Okay, I lied. The previous post wasn't the last post on the primary. But looking at the election results on Kevin Drum's blog, I just can't pass this up. The title line from Family Guy just says it all about New Hampshire voters. As you all must have known by now, having this information inculcated into your heads for the past week, New Hampshire is justified in being the state with the first primary because it has a huge percentage of independent voters, and apparently that makes them more qualified to pick our candidates for the rest of us. Well looking at the exit polls, the plurality of those who wanted to leave Eye-Rack "as soon as possible" voted for Hillary Clinton of all people in the Democratic primary. And a slim majority those who want to keep troops in that sandbox voted for Obama.

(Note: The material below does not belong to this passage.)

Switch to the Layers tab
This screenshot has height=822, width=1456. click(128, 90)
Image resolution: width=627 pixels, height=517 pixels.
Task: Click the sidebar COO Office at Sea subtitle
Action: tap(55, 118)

Excuse my French, but what kind of backward-ass thinking is that? Not that it really matters, but those who disapprove of the war in Eye-Rack in the Republican primary favored McCain over Romney. I know the policy difference between those two in terms of Eye-Rack is whether we stay for a hundred years or a hundred and ten years, but why would people pick the person who was the godfather of the entire surge anyways?


January 9, 2008

Hopefully My First And Last Post On The Primary

Let me be clear: I would rather sit out the election than vote for Hilary Clinton as president. But in a way I am kinda glad she won the New Hampshire primary since it is a firm rebuke against the useless media morons who spent all day Monday carping on how her voice seemed to break during a discussion with that state's women voters. If she lost because of that then there really is no hope for this country.

January 4, 2008

Veto Proof Senate

At least Minnesota has one - for now. Let's see how Timmy the Tool is going to rule as dictator now.

January 2, 2008

$100 Oil

Your Boosh economy at work:

NEW YORK, Jan 2 (Reuters) - Oil vaulted to a record $100 a barrel on Wednesday as violence in Nigeria, tight energy stockpiles and a weaker dollar triggered a surge of speculative buying, dealers said. Oil's climb to the psychologically key triple-digit price sent stocks tumbling on Wall Street and darkened an already gloomy economic outlook in the United States, battered by a housing crisis and credit crunch. "Oil hitting $100 a barrel has sparked some concerns about the consumer and inflation," said Todd Salamone, vice president of research at Schaeffer's Investment Research. U.S. crude traded once at $100 a barrel, up $4.02, then eased back to $99.58 by 2:06 EST (1906 GMT). London Brent crude rose $4.04 to $97.89. "Oil could rise further from here. It's simple supply and demand fundamentals," said Kris Voorspools, energy analyst at Fortis in Brussels. The White House said it would not open up the emergency crude oil reserve to lower prices, while an OPEC member said the cartel was powerless to bring the market down from its lofty height. Crude oil prices jumped 58 percent in 2007, the biggest annual gain this decade. Oil has nearly tripled since 2000 -- driven by rising demand in China and other developing countries, tight stockpile levels and geopolitical turmoil. Weakness in the dollar has added to gains across the commodity sector as investors supported the underlying value of products denominated in the softening currency.